- **Material shown**

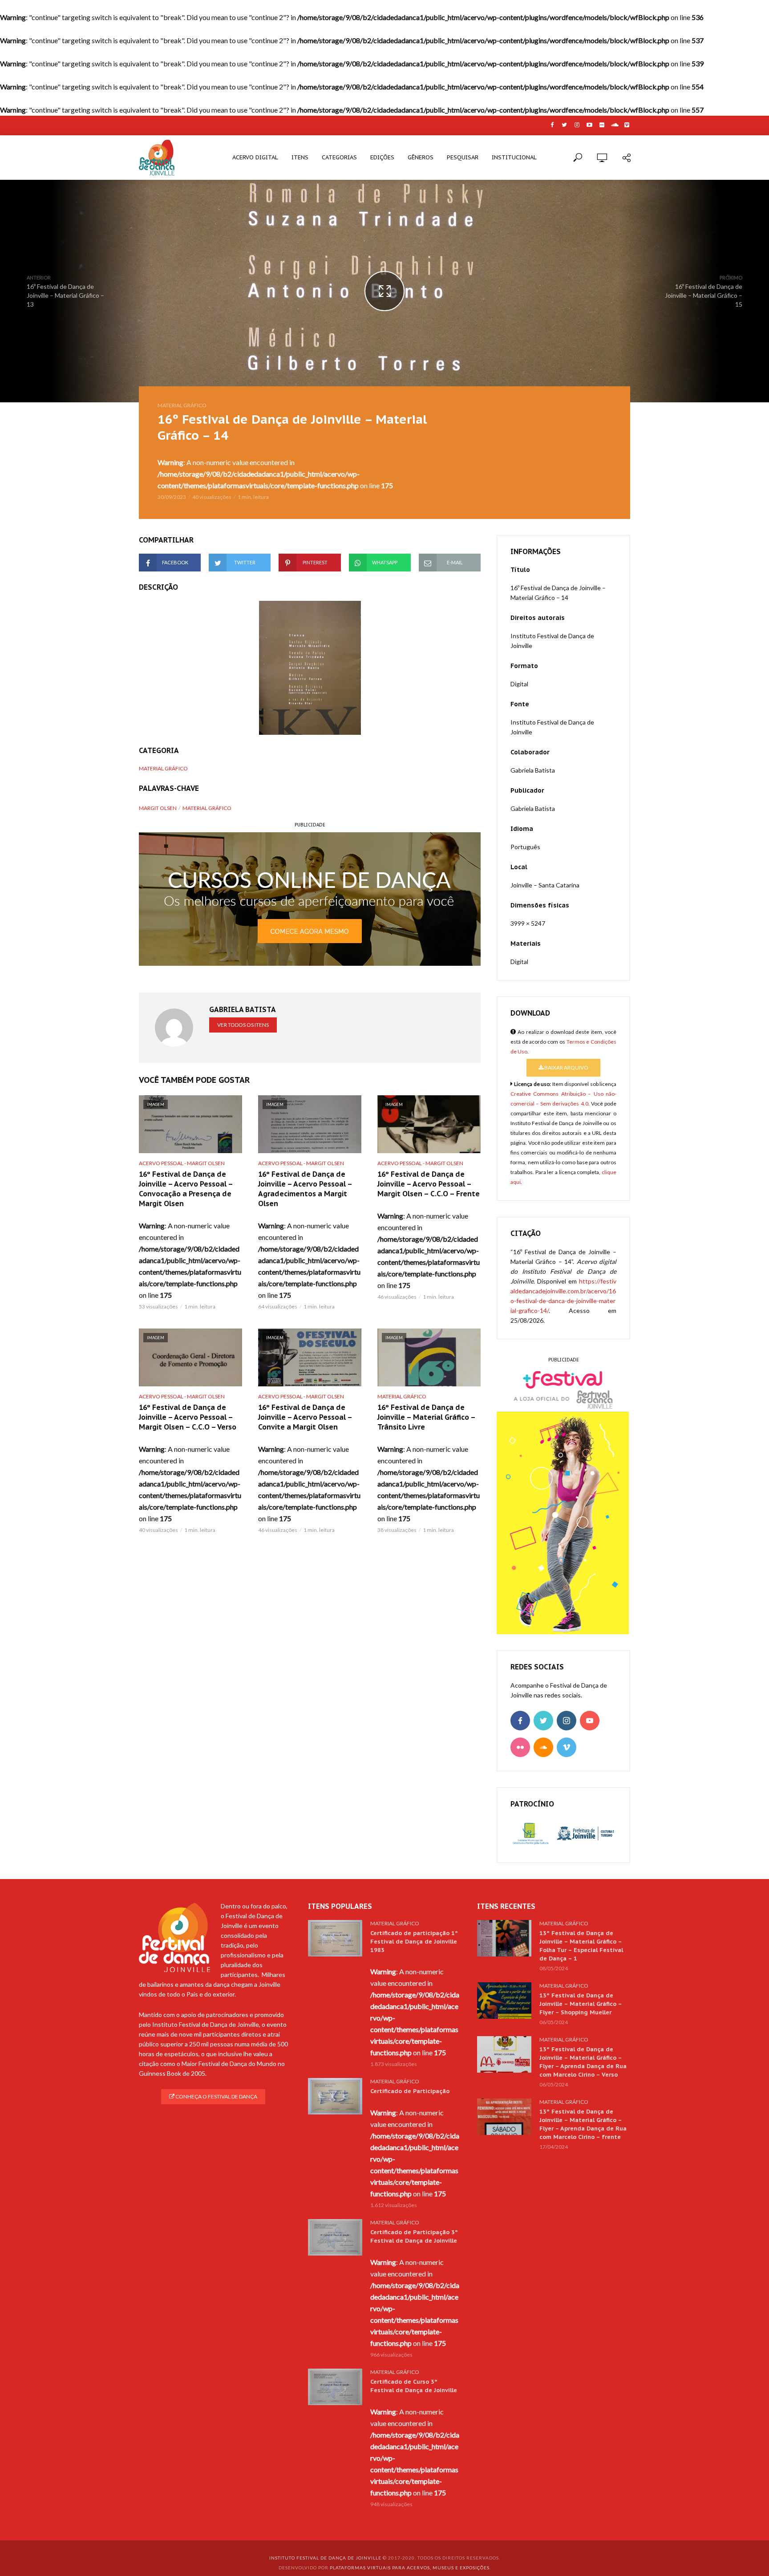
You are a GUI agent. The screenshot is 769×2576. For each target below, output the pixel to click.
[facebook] (520, 1720)
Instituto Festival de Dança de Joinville (325, 2557)
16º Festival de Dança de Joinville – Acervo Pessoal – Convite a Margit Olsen (305, 1417)
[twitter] (543, 1720)
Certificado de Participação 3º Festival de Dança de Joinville (414, 2236)
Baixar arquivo (565, 1067)
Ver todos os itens (243, 1024)
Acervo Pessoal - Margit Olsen (182, 1163)
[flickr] (520, 1747)
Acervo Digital (255, 157)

- **Instructions to follow**
From the first record to the last, transcribe everything exactly but drop the pictures.

- **Written solution**
You are a GUI agent. The screenshot is 769×2576. For each target below, output the pixel to click.
[facebook] (520, 1720)
Instituto Festival de Dança de Joinville (325, 2557)
16º Festival de Dança de Joinville – Acervo Pessoal – Convite a Margit Olsen (305, 1417)
[twitter] (543, 1720)
Certificado de Participação 3º Festival de Dança de Joinville (414, 2236)
Baixar arquivo (565, 1067)
Ver todos os itens (243, 1024)
Acervo Pessoal - Margit Olsen (182, 1163)
[flickr] (520, 1747)
Acervo Digital (255, 157)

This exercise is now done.